A radical rethink of the way the UK produces and consumes food is needed if the world is to have enough food in the future, DEFRA has warned.

Launching an assessment of the sustainability of the UK’s food supply, DEFRA said climate change, animal disease and water shortages could impact upon food production across the globe.

The increase in growing crops for fuels and a growing population eating more could also take its toll.

While the UK was doing well in many areas to create a sustainable food system, DEFRA Secretary Hilary Benn said it still needed to do more to tackle greenhouse gas emissions and cope with climate change.

“We need a radical rethink of how we produce and consume our food,” Mr Benn said.

“Globally we need to cut emissions and adapt to the changing climate that will alter what we can grow and where we can grow it.

“And because we live in an interconnected world – where the price of soya in Brazil affects the price of steak at the local supermarket – we need to look at global issues that affect food security here.

“That’s why we need to consider what the food system should look like in 20 years, and what must happen to get there.

“We need everyone in the food system to get involved – from farmers and retailers to the health service, schools and consumers.”

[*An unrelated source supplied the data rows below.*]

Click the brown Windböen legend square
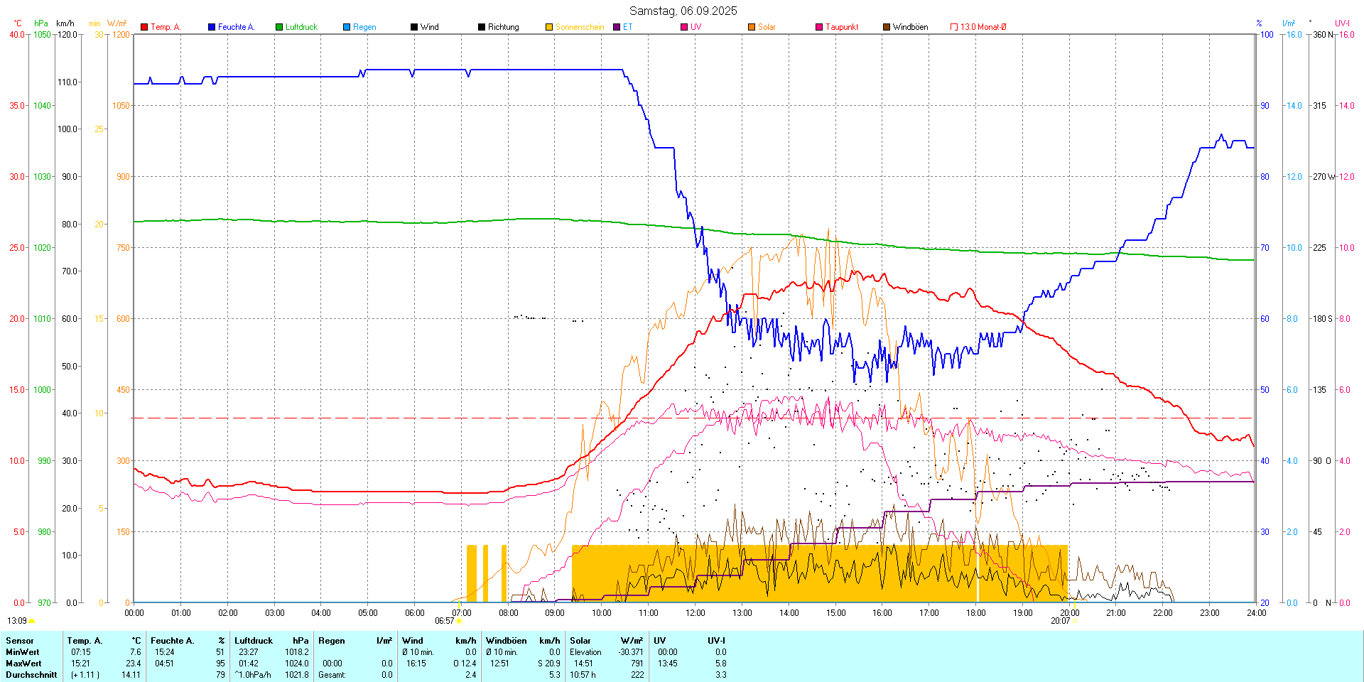Image resolution: width=1364 pixels, height=682 pixels. [887, 27]
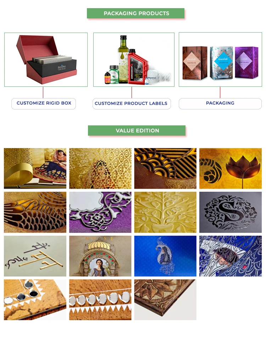Viewport: 266px width, 340px height.
Task: Open the carved wooden flower panel thumbnail
Action: pos(165,300)
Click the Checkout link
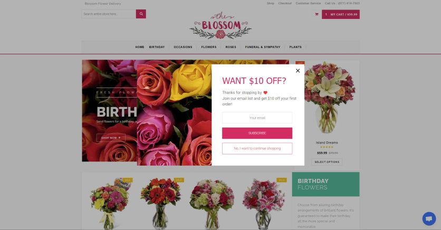 (x=285, y=3)
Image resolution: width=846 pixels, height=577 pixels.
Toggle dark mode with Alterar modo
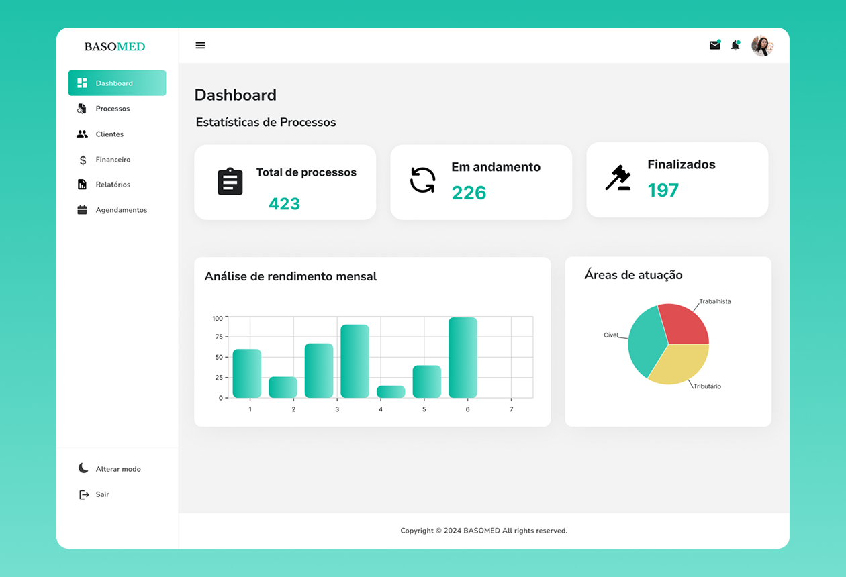(118, 469)
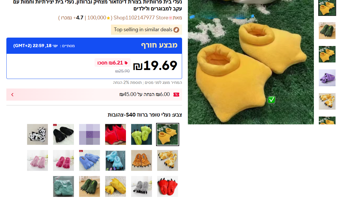Choose the cow print slippers option

[x=37, y=134]
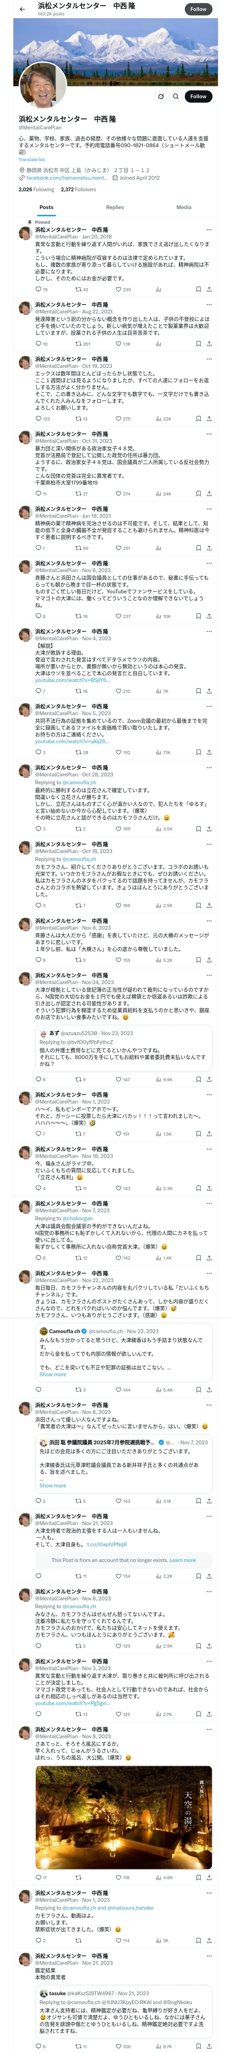Share the Aug 22, 2021 post
231x2053 pixels.
(209, 343)
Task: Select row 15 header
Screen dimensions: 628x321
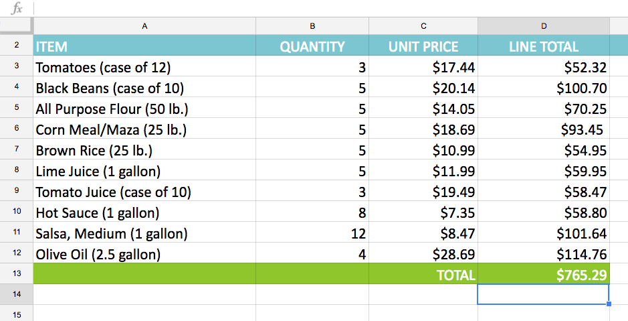Action: point(16,314)
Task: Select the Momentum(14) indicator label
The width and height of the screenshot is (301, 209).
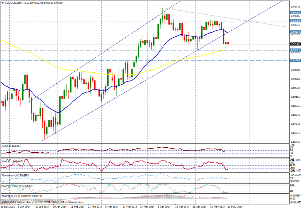Action: coord(12,175)
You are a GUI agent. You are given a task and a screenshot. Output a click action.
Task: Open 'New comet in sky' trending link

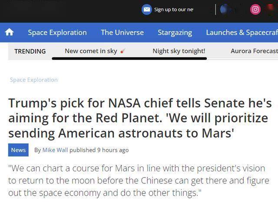91,51
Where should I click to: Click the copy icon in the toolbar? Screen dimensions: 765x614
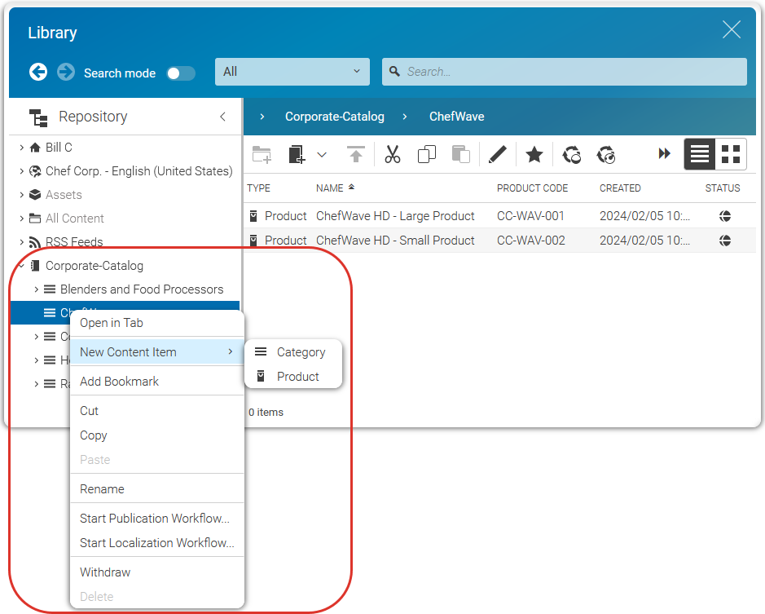426,154
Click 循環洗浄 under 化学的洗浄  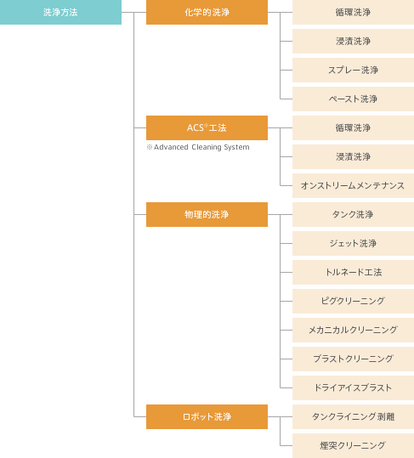pos(354,12)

The UK Food Security Assessment, which looks at the future of food production up to 2030, identifies increasing productivity, access to healthy and safe food and preserving natural resources as three big challenges which need to be met.

“Our food strategy will need to cover all aspects of our food – production, processing, distribution, retail, consumption and disposal,” Mr Benn added.

DEFRA will publish a food strategy for the future later in the year, drawing on responses to the consultation launched today.